| Required work |
In the records below, take the line with "Image resolution: width=1298" and all lines after it, and copy them exactly, pictures excluded.

● ● ● ● ●

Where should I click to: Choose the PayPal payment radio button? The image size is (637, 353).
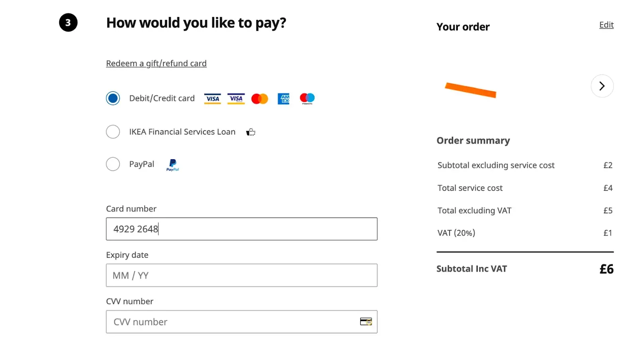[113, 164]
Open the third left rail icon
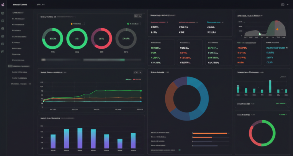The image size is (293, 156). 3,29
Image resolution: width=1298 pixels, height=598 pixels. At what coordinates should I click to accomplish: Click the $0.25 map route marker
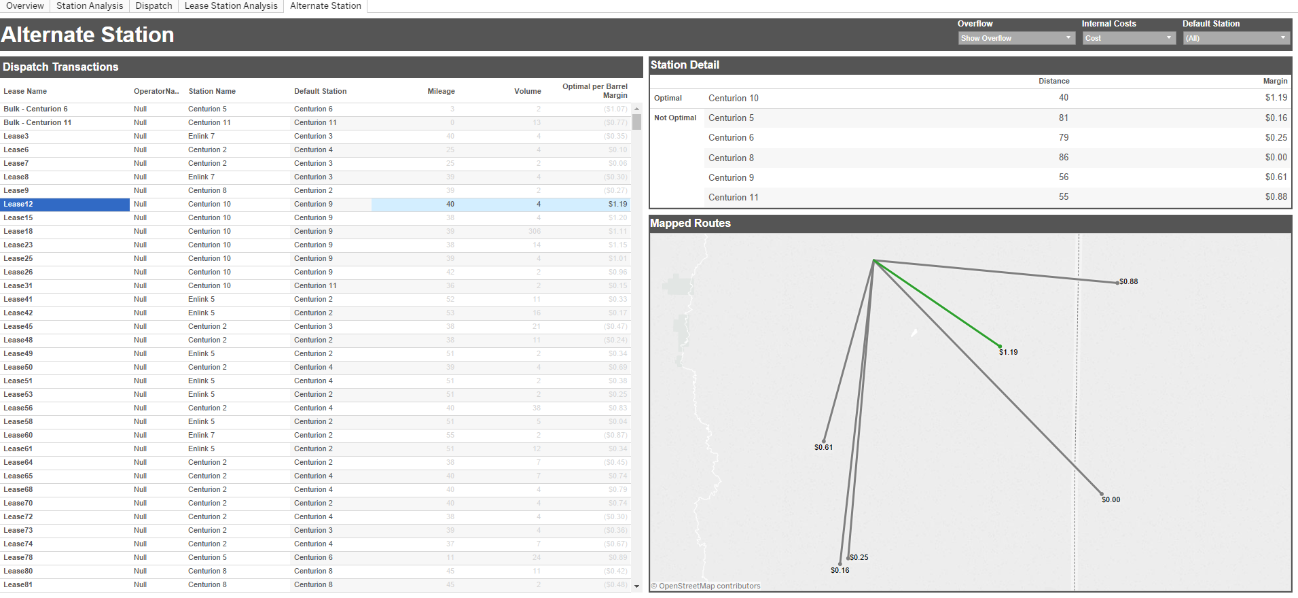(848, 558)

● ● ● ● ●

| Task output |
Image resolution: width=1298 pixels, height=598 pixels. At what coordinates should I click to accomplish: Click the $0.25 map route marker
(848, 558)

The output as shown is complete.